===== MATERIAL TO PROCESS
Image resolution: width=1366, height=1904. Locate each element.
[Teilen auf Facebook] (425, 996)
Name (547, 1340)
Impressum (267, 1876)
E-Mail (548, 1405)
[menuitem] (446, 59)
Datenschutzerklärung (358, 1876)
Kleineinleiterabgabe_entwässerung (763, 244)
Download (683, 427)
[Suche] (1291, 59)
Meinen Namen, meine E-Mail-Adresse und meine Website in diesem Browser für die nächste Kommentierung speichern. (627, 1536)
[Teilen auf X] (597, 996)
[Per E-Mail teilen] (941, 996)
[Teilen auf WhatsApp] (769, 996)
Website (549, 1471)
==========
===== MATERIAL TO PROCESS
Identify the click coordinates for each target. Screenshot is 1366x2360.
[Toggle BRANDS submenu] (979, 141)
==========
===== MATERIAL TO PROCESS
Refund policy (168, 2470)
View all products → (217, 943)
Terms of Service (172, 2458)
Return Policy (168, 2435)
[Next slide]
==========
WHAT YOU NEED TO DO: Start with the line above that contains "Image resolution: width=1366, height=1904." and stop after the line that contains "Website (549, 1471)". Output those lines exactly, and only those.

YOUR SOLUTION:
Image resolution: width=1366, height=1904. Locate each element.
[Teilen auf Facebook] (425, 996)
Name (547, 1340)
Impressum (267, 1876)
E-Mail (548, 1405)
[menuitem] (446, 59)
Datenschutzerklärung (358, 1876)
Kleineinleiterabgabe_entwässerung (763, 244)
Download (683, 427)
[Suche] (1291, 59)
Meinen Namen, meine E-Mail-Adresse und meine Website in diesem Browser für die nächste Kommentierung speichern. (627, 1536)
[Teilen auf X] (597, 996)
[Per E-Mail teilen] (941, 996)
[Teilen auf WhatsApp] (769, 996)
Website (549, 1471)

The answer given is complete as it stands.